Integrin a4ß7 switches its ligand specificity via distinct conformer-specific activation

• Published in: The Journal of cell biology Vol. 217; no. 8; p. 2799
• Main Authors: Wang, ShiHui, Wu, ChenYu, Zhang, YueBin, Zhong, QingLu, Sun, Hao, Cao, WenPeng, Ge, GaoXiang, Li, GuoHui, Zhang, X Frank, Chen, JianFeng
• Format: Journal Article
• Language: English
• Published: New York Rockefeller University Press 01.08.2018
• Subjects: Adhesion; Affinity; Cell activation; Cell adhesion; Cell adhesion molecules; Chemokines; Conformation; CXCL10 protein; Ligands; Lymphocytes; MAdCAM-1 antigen; Mucosa; Selective binding; Switches; Vascular cell adhesion molecule 1
• ISSN: 0021-9525; 1540-8140

Chemokine (C-C motif) ligand 25 (CCL25) and C-X-C motif chemokine 10 (CXCL10) induce the ligand-specific activation of integrin α4β7 to mediate the selective adhesion of lymphocytes to mucosal vascular addressin cell adhesion molecule-1 (MAdCAM-1) or vascular cell adhesion molecule-1 (VCAM-1).
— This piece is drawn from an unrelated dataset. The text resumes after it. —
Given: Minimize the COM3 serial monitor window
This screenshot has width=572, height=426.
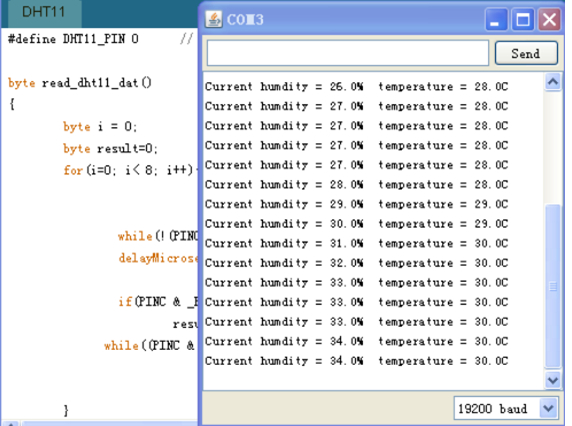Looking at the screenshot, I should tap(496, 19).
However, the mechanism underlying the selective binding of different ligands by α4β7 remains obscure. In this study, we demonstrate that CCL25 and CXCL10 induce distinct active conformers of α4β7 with a high affinity for either MAdCAM-1 or VCAM-1. Single-cell force measurements show that CCL25 increases the affinity of α4β7 for MAdCAM-1 but decreases its affinity for VCAM-1, whereas CXCL10 has the opposite effect. Structurally, CCL25 induces a more extended active conformation of α4β7 compared with CXCL10-activated integrin. These two distinct intermediate open α4β7 conformers selectively bind to MAdCAM-1 or VCAM-1 by distinguishing their immunoglobulin domain 2. Notably, Mn2+ fully opens α4β7 with a high affinity for both ligands. Thus, integrin α4β7 adopts different active conformations to switch its ligand-binding specificity.